- [Document section]
..............................
# Heat lamp question



## Nudibranch11 (Jul 15, 2020)

So I am preparing a habitat for *Empusa Pennata *in a few days, and I am aware this species likes it hot. I have ordered a mesh cage with a bit of plastic in it. This is the link to what I ordered:

https://www.mantisplace.com/product-page/popup-mesh-large-hanging-house-w-plastic-window

I am having a bit of trouble searching for a suitable heat lamp. I live in a colder climate so unfortunately a pad probably wont work. Would anyone be able to help me with finding a suitable lamp to project heat without melting the cage? I am also curious as to what is the correct bulb to use. Thanks!


----------



## MantisGirl13 (Jul 15, 2020)

I usually get a basic $10 reptile heat lamp and a 50 watt bulb, even a regular lightbulb (non LED) will work if it gives off heat. Just hang it over the cage and adjust the height of the lamp to get the right temperature in the cage.

- MantisGirl13


----------



## hibiscusmile (Jul 15, 2020)

I am not really familiar with this species but what I do to help with the humidity is I put a clear plastic bag over it and leave a little spot open for air seems to work pretty good but I wouldn't suppose a heat heat pad wouldn't hurt. at least it won't hurt the cage course the bottom is plastic but you can always turned it on the side and let the back of the thing be the plastic


----------
..............................
- [Exercise tasks]
1. From the heat lamp thread, extract the passage starting at "## MantisGirl13 (Jul" and ending at "in the cage.".
2. Name every user who posted in the heat lamp thread.
..............................
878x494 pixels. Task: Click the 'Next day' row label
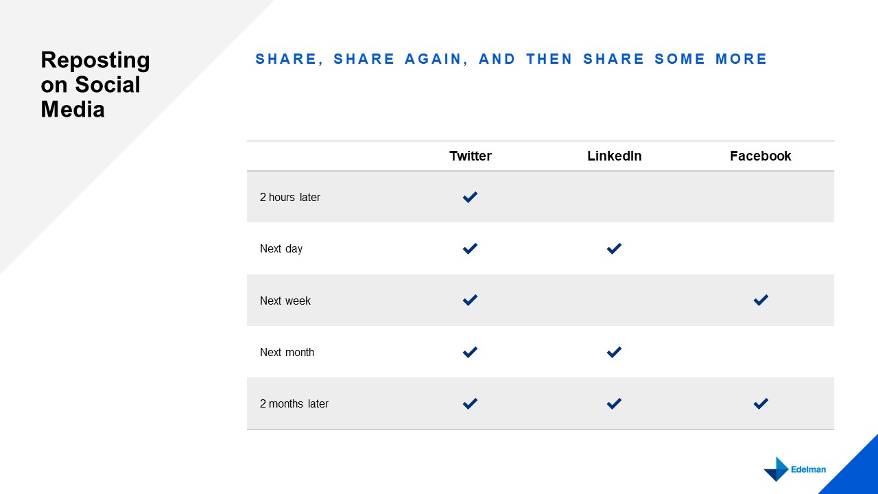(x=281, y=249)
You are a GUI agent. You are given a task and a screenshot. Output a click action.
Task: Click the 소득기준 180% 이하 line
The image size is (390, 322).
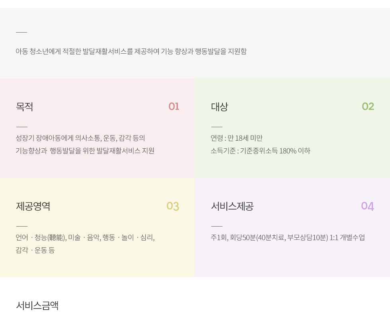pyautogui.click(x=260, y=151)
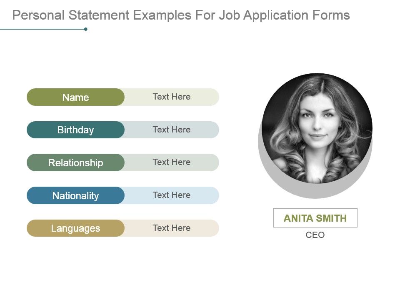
..............................
- [Solutions]
1.
## MantisGirl13 (Jul 15, 2020)

I usually get a basic $10 reptile heat lamp and a 50 watt bulb, even a regular lightbulb (non LED) will work if it gives off heat. Just hang it over the cage and adjust the height of the lamp to get the right temperature in the cage.

2. Nudibranch11, MantisGirl13, hibiscusmile